Compute how many lines in the listing below hold the string "link", then state only the result.

#### Source material:
· · · ·

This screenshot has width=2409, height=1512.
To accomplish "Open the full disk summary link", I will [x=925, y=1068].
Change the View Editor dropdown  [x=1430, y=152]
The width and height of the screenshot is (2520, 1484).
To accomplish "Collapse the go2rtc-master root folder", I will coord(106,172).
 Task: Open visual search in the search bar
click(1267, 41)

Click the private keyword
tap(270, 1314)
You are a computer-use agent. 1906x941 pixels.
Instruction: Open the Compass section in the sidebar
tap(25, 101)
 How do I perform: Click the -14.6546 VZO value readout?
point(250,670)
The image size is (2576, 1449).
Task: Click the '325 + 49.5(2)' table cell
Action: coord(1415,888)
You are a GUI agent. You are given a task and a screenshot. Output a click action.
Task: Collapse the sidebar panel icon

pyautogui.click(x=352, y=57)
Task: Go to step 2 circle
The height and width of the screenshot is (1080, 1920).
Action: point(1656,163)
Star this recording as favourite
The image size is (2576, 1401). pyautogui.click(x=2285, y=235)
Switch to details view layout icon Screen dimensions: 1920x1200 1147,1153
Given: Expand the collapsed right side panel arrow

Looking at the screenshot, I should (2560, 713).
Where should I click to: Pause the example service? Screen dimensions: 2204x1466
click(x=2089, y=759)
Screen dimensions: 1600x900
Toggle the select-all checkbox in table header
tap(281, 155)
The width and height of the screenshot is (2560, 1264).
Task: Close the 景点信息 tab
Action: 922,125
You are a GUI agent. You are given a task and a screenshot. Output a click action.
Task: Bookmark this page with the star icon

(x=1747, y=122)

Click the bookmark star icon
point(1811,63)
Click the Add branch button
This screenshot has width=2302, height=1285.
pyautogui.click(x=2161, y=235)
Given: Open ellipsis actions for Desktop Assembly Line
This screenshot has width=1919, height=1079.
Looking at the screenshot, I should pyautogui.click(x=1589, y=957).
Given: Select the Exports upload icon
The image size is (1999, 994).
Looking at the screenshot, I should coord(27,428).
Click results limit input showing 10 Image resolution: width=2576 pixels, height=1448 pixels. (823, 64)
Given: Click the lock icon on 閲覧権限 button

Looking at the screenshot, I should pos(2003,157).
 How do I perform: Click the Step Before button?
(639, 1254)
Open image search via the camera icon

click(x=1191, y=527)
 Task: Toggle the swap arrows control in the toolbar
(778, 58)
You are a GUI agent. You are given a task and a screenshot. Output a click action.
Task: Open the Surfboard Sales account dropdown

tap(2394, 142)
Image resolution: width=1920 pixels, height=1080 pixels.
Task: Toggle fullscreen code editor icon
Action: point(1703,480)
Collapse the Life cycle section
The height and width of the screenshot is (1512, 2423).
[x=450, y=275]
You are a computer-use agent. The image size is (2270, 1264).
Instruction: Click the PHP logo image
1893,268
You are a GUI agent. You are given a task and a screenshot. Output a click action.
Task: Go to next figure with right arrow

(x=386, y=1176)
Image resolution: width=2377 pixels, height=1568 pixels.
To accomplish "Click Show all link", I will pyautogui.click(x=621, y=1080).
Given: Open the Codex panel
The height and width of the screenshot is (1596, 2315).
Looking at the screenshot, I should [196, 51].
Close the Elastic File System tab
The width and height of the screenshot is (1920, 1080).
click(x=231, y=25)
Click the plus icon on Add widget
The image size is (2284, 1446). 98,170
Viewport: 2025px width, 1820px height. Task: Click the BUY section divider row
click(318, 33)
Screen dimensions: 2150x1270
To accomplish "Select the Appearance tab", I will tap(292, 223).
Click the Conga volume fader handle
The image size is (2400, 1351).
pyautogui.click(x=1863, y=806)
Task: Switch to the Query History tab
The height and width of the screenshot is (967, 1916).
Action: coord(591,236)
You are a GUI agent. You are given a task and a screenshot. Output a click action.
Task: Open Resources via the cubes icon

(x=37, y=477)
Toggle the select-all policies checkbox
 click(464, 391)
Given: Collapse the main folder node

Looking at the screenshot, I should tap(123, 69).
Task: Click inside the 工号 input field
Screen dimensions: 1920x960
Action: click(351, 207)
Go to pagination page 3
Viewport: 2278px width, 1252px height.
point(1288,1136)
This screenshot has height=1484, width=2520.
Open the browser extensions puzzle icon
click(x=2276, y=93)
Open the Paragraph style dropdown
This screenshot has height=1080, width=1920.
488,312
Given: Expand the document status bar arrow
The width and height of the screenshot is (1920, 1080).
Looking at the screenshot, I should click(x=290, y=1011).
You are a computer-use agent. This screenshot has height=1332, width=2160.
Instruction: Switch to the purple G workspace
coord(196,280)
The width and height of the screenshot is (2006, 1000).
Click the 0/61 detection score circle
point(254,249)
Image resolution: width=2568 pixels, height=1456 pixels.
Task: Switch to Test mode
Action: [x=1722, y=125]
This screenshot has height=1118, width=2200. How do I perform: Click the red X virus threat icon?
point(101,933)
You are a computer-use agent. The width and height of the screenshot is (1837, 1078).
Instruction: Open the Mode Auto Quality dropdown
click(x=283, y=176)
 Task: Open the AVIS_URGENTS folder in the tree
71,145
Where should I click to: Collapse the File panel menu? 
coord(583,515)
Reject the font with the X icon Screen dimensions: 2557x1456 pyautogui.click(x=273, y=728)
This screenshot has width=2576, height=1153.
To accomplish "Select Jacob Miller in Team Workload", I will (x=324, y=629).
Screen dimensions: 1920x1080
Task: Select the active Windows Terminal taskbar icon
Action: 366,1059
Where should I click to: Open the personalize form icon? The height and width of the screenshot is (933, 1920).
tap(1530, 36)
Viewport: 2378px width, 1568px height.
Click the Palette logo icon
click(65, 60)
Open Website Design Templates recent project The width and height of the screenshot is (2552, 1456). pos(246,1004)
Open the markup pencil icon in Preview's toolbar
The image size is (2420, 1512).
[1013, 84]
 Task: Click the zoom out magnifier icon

· · · ·

#### Task response:
2